We set up our business to sell high quality cables at a reasonable price. In order to do this, we order cables from a reputable supplier and then run them through testing to ensure their quality remains high.

Let's be realistic though - if it's a physical item, it can break. It's time consuming and expensive to return batches that have a high amount of failing cables to the supplier, so we need to find the cost to us of a bad batch. This lets us then know how many cables need to bad in the batch before it's worth returning it.

So, how did we plan for the cost of cables failing?

Initially, unless you have a way of testing your product, you'll have to guess this. The more durable it is the better! Don't fall into the trap of assuming that your product is unbreakable.

Take the percentage that will fail and add that to the cost per cable. Let's say the cost to us of a cable is around $5. If 2% of them fail, then we'd add 2% to the cost of the cable, so the new cost to us would be $5.10.

Or so we thought.

As a thought experiment, Tommy played around with increasing the failure percentage. Increasing it to 20% failure by our logic would mean that our cost for a $5 cable would be $6. At 50% we'd be have a $5 for $7.50. That doesn't make any sense. If we ordered 100 cables and 50 of them were bad, we'd have to return one in every two cables, so it should cost us about $10!

After some thought we came to the conclusion that what we hadn't thought of was the cost of replacing the replacement.

Let’s change what we are selling for this discussion, because if I get a batch of cables where 50% of them are bad, I'm not going to be happy, and we aren't dealing with that supplier again. For now, I’m going to write about Joe’s Glass Importing store. We import fancy glass holiday drinking glasses and do big pushes around Christmas/Easter, meaning we don’t have time to return the batch and get a new one. We need to find what cost to sell the batch at to make a profit.

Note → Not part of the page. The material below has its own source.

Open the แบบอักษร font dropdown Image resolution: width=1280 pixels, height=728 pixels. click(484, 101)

I’m going to go and QA a batch of 100 glasses. I find 50 of them are bad. This means that if I select a random glass, there’s a 50% chance it has stress fractures causing it to break too easily. If I take out a bad one and set it to one side, I then draw a new glass out of the box to send to my customer. There’s nothing that says that this one is going to be good In fact, logically, the odds of this one being bad are very nearly 50% too (there's 49 bad and 50 good in the box still). This logic carries onto the next one, and the one after. You have to select quite a few glasses before the odds change dramatically.

What this means is that when we are using our percentages (or probabilities), we need to account for cases where we keep selecting bad glasses. Quick probability refresher- if I want to calculate the odds of rolling double six, I take the probability of rolling a 6 (1 result in 6) and multiply it by the probability of rolling another 6 (1 in 6). ^{1}/_{6} times ^{1}/_{6} is ^{1}/_{36}. If I want to calculate the odds of rolling either a 5 **or **a 6 on one dice, I add the two probabilities together. The odds of rolling a 5 is 1 in 6, the odds of rolling a 6 is 1 in 6. So the odds of rolling a 5 **or **a 6 is (^{1}/_{6} plus ^{1}/_{6}) ^{2}/_{6}, or, ^{1}/_{3}.

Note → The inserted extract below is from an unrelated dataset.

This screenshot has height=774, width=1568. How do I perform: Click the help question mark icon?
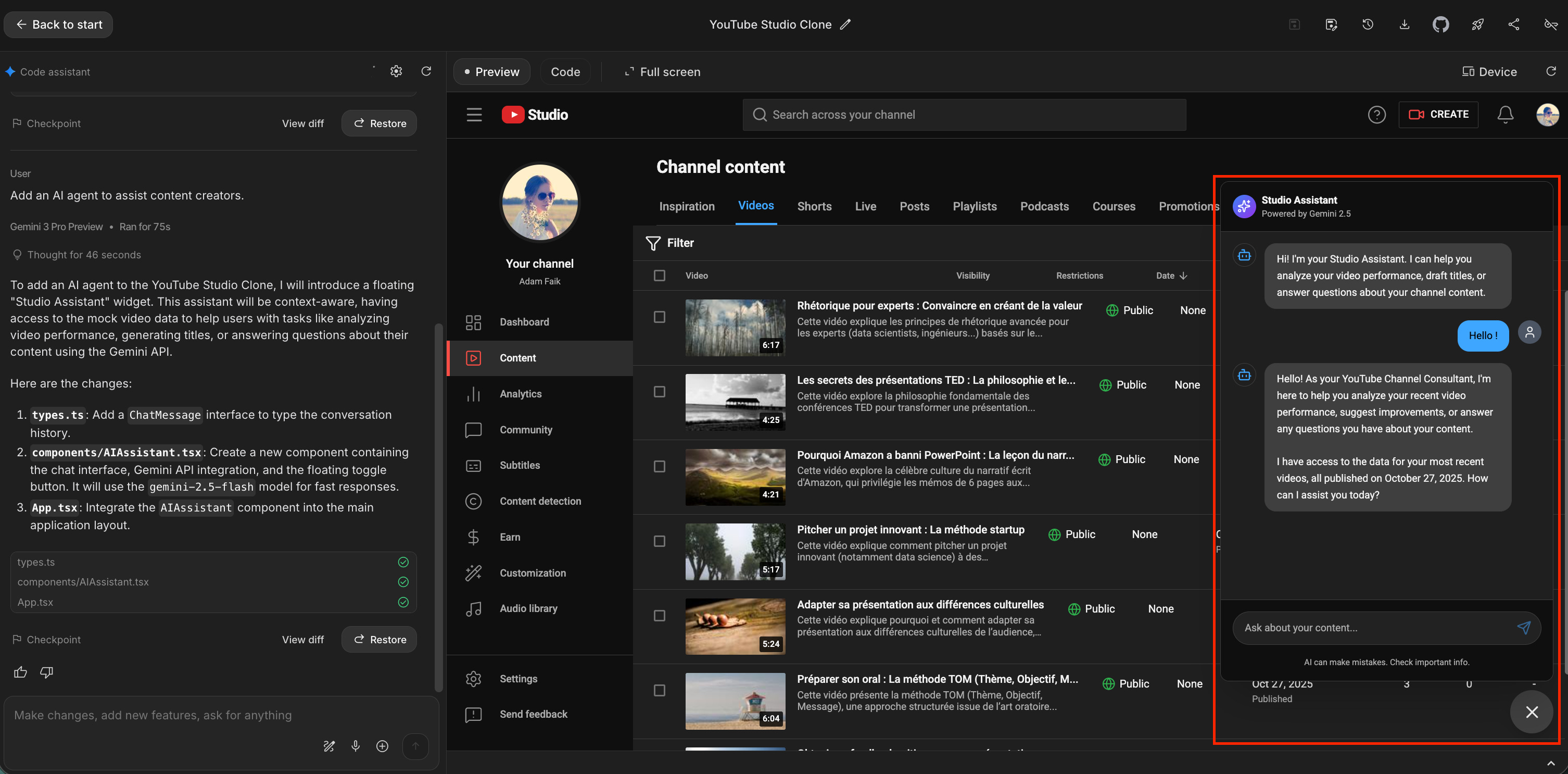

Let me represent the probability of the glass having stress fractures by “x". The chance of the first glass and the second glass both having them is the x multiplied by x (x^{2}). The chance of the first, second and third glass is x multiplied by x multiplied by x (x^{3}). We want the chance of the first glass having fractures (x) or the chance of the second and first failing (x^{2}) or the chance of the 3^{rd} glass failing (x^{3}) up to the size of the batch. Which is x + x^{2} + x^{3} + x^{4} etc etc.

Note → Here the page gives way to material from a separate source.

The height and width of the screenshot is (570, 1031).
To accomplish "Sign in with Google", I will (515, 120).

This equation is called a Taylor Series, and it works out as ** ^{1}/_{(1-x)} - 1**. Remember, x is our probability of a single glass failing, so let's plug some numbers in.

For a failure rate of 2%, x is 0.02. That means we do 1 divided by 0.98, minus 1, which is 0.0204. In other words, the chance of pulling multiple failing glasses is basically non-existent at 2%. Good. However, let's go back up to our 50% batch. At 50%, ^{1}/_{0.5} - 1 works out to 1, meaning we'd have to double the cost of our glass to make profit off the batch. Makes sense. Let's get a ludicrous batch where 90% of them fail! For this, we'd have to charge *9* times the cost of the glass in order to break even.

Hopefully you find this useful. Mathematics is somewhat of a side passion of mine and I love to get a chance to use it.